The difference between monoscopic 360-degree video and VR experiences offering six degrees of freedom is especially important for users of high-end VR headsets like the Oculus Rift and HTC Vive. These headsets offer room-scale tracking, which means that the headset knows where in the room the viewer is, accurately translating a motion like “leaning forward” into corresponding visuals.
Doing this is relatively easy with computer-generated imagery, but giving the viewer the freedom to actually move around in a recorded video requires cutting-edge image capture technology. Light field camera systems for example, like the one developed by Lytro, potentially cost hundreds of thousands of dollars.
However, Adobe’s scientists have figured out a way to deduct crucial information about a room by analyzing the movement of a camera through something they call a “structure-from-motion” algorithm (for the technically inclined: here’s a research paper on the approach).
That data can then be used to generate new perspectives to account for different viewpoints, giving viewers the ability to truly lean in to a video that previously wasn’t even 3D. The technology could also be used to stabilize 360-degree video, or to generate different versions of a video that work for users with varying degrees of motion comfort levels.
There’s one major caveat for this approach: Adding six degrees of freedom to a flat 360-degree video only works if the camera does actually move. “We assume the camera moves to infer the depth,” explained Miller. “If the camera rotates but does not move side to side we cannot compute depth but can stabilize the rotation.”

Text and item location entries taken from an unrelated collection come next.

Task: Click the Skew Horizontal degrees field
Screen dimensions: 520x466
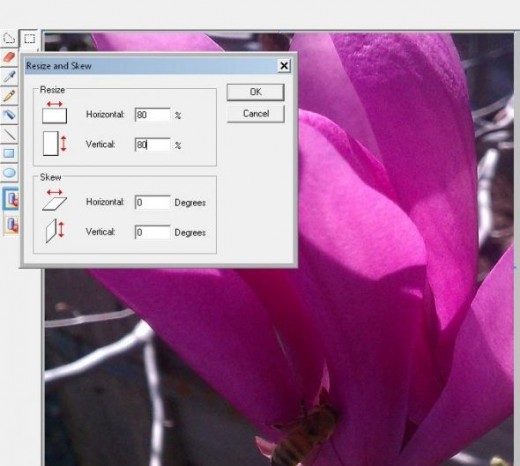Action: point(153,202)
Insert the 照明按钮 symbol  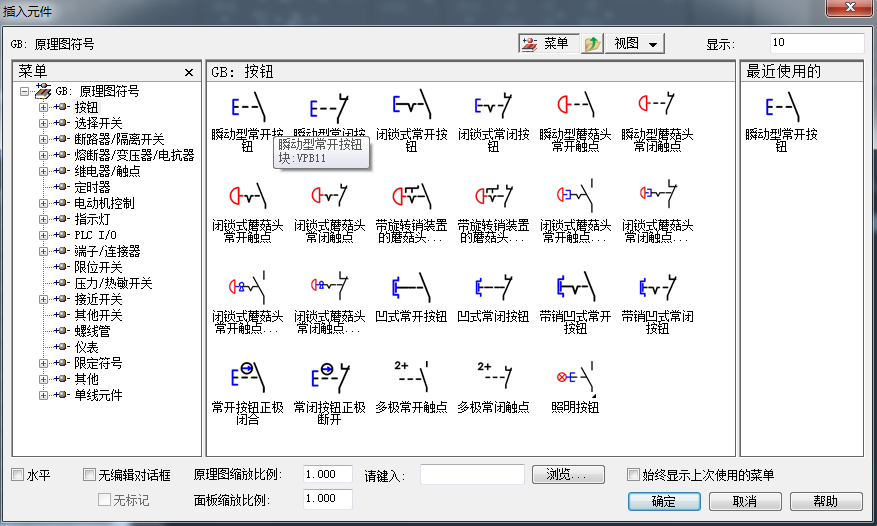coord(574,378)
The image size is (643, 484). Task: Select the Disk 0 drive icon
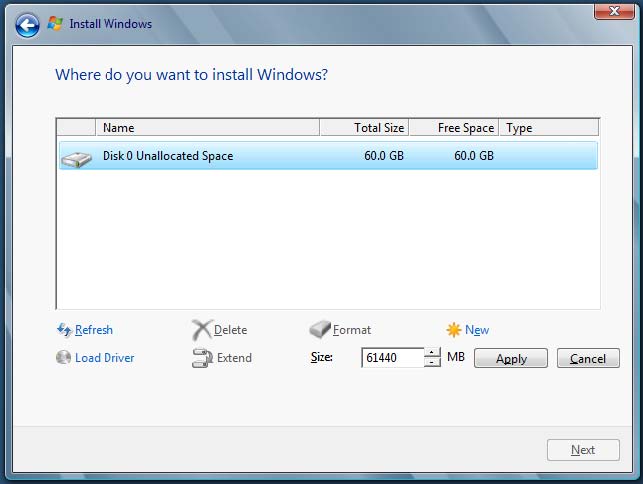click(76, 157)
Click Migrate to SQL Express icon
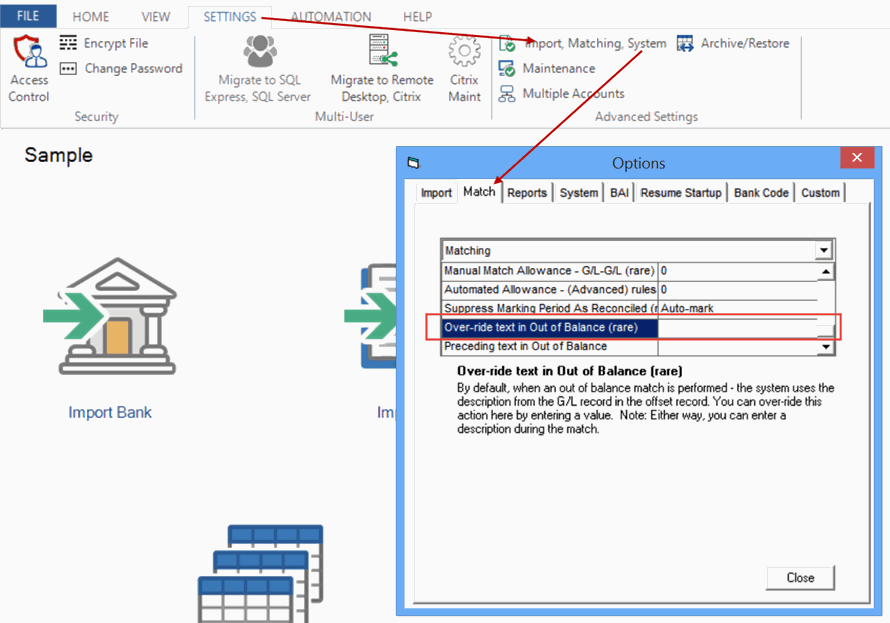The width and height of the screenshot is (890, 623). [259, 51]
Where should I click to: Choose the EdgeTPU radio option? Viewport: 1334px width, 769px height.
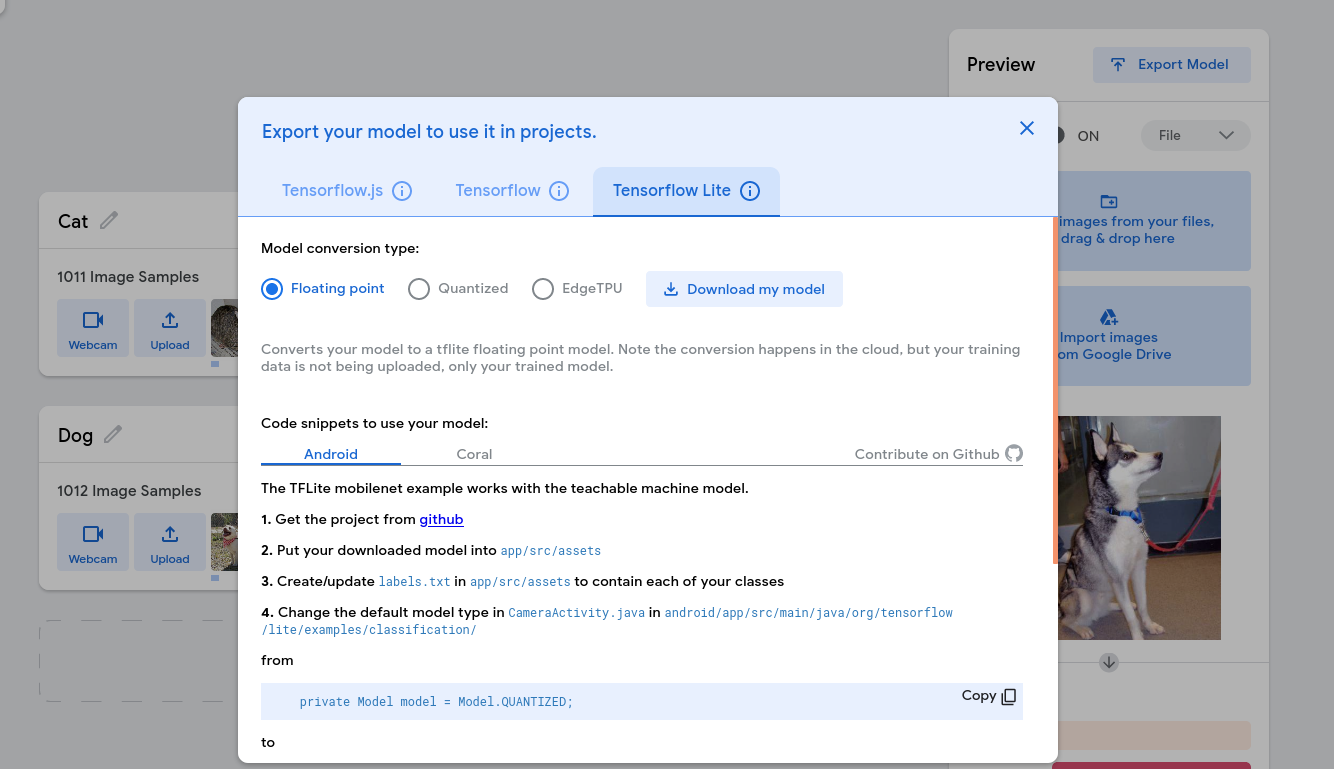click(x=543, y=289)

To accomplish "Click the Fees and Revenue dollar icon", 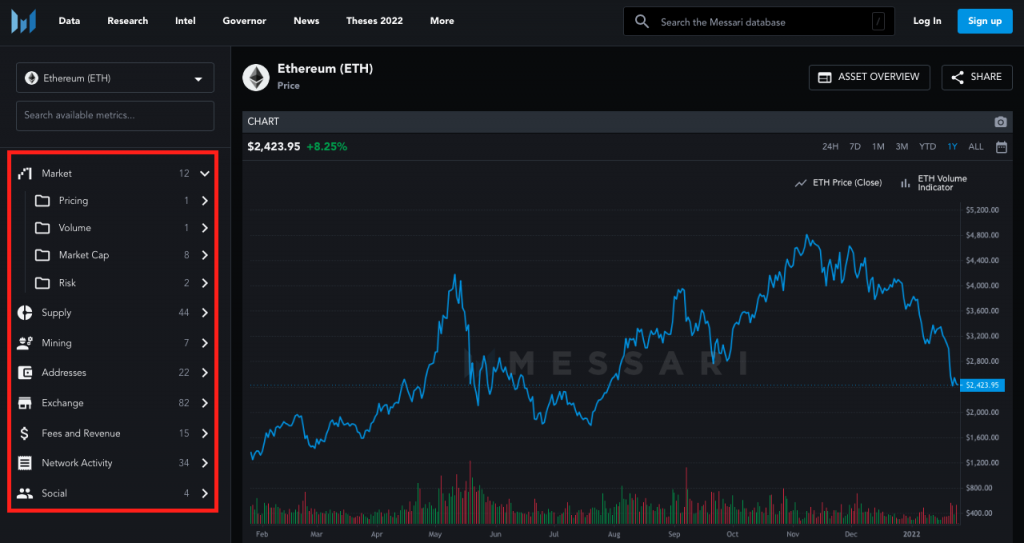I will pyautogui.click(x=25, y=433).
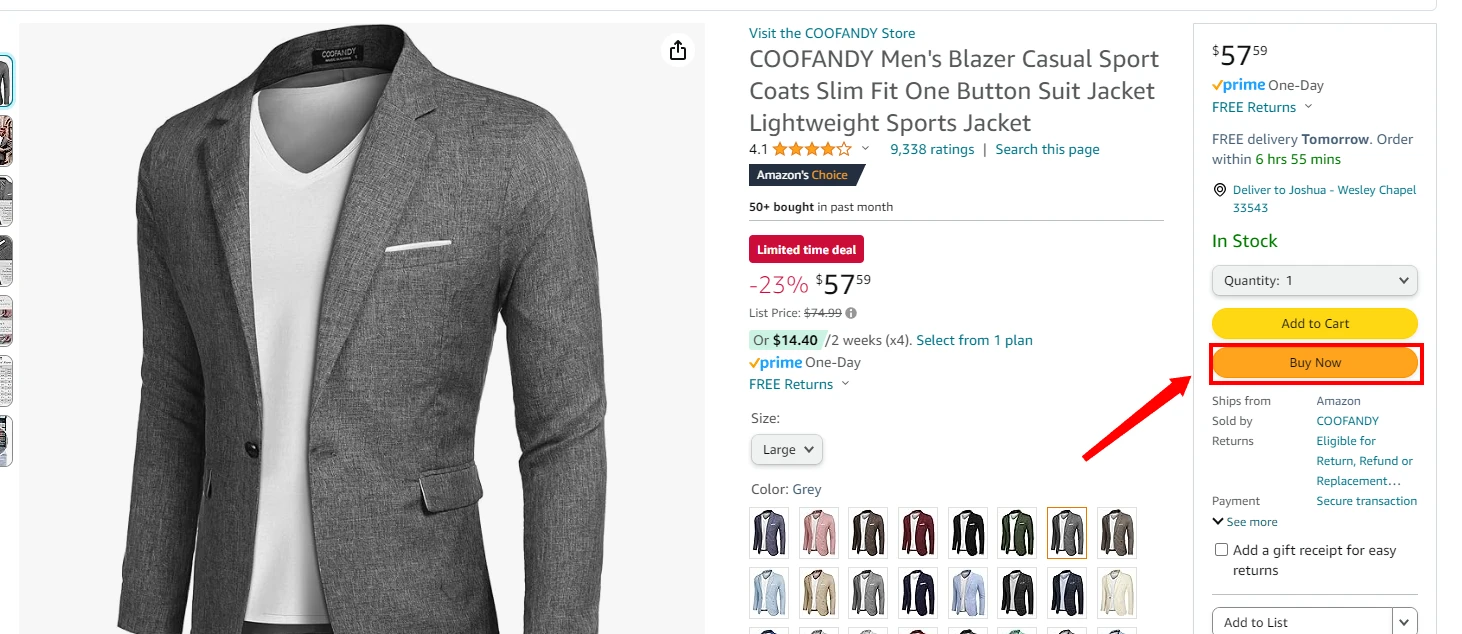
Task: Click the location pin delivery icon
Action: click(1219, 190)
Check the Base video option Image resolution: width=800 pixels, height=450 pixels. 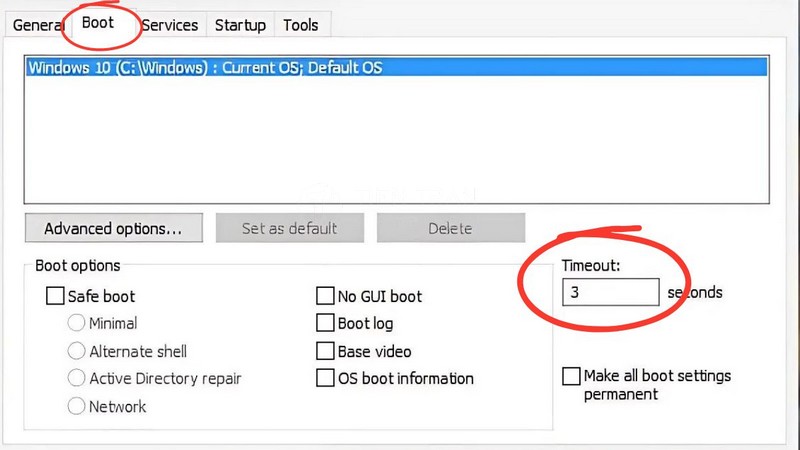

Still, the approach goes to show that building complex cameras isn’t the only solution for advances in VR video. Computer vision algorithms are just as important, with Miller even arguing that expensive camera hardware may not be necessary at all to generate full immersive VR video. “If it’s there it’s nice — if it’s not there it’s not the end of the world,” he said.
Miller is going to present this research Tuesday at NAB on a panel about next generation image making, which also features Light Field Lab CEO Jon Karafin talking about next-generation holographic display technology
Miller is also going to use the panel to talk about using deep learning to replace the sky in an image with that of a different image, and visual search that can find pictures not only based on their content, but on the arrangement of individual images, making it possible to search for images with dogs on the left side of their owner — two projects Adobe previously showed at its Max conference.
All of these projects are part of Adobe’s advanced research, and may not necessarily make it into one of the company’s products in this form. However, it’s easy to see how at least some of this technology could find its way into Adobe’s editing tools, especially as the company is looking to find its role in virtual reality production and monetization.